Does a positive definite matrix have any power of real number?

Question

For example, if $A$ is positive definite there exists a square root matrix $A^\frac{1}{2}$ for which $A^\frac{1}{2}A^\frac{1}{2}=A$. Proof. Let $A$ be a positive definite matrix with positive eigenvalues. Using the spectral decomposition, we have $$A=U^Tdiag(\lambda_1,…,\lambda_n)U=(U^Tdiag(\sqrt{\lambda_1},…,\sqrt{\lambda_n})U)(U^Tdiag(\sqrt{\lambda_1},…,\sqrt{\lambda_n})U) =A^\frac{1}{2}A^\frac{1}{2} (\lambda_i>0)$$ original text

My Question is: Since the eigenvalues of a positive definite matrix are all positive, does a positive definite matrix have any power of real number, $i.e. $ does $$A^x, x\in R$$exist? Such as $A^\frac{1}{3}, A^{-\frac{1}{2}} or A^{-1}$?

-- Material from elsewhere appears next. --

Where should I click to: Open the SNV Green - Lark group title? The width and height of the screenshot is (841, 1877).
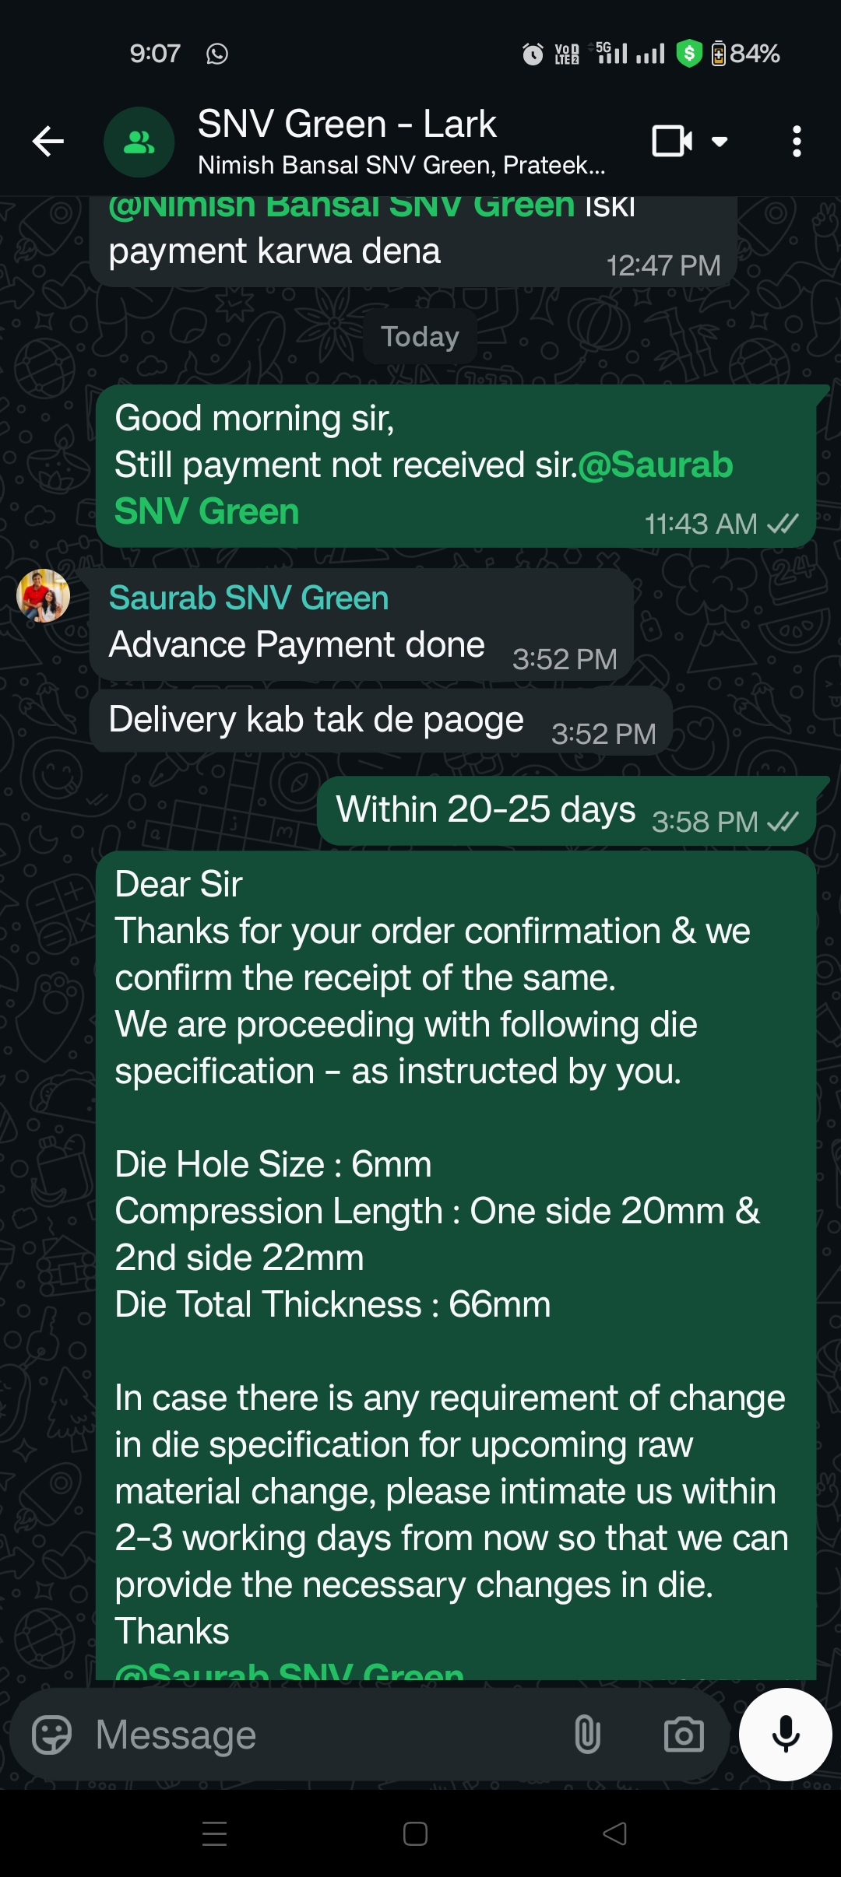(347, 124)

Please give me a proof, rather than just examples.

Answer 1

If you proceed exacly in the same way as you found the square root replacing the $1/2$ by $s>0$, then you will obtain a matrix $U^T\operatorname{diag}(\dots,\lambda_i^s,\dots)U$ which deserves to be called the $s$th power of $A$.

Indeed, any sensible notion of $s$th power will be compatible with conjugation, so that $(C^{-1}AC)^s=C^{-1}A^sC$, and act in the obvious way on diagonal matrices.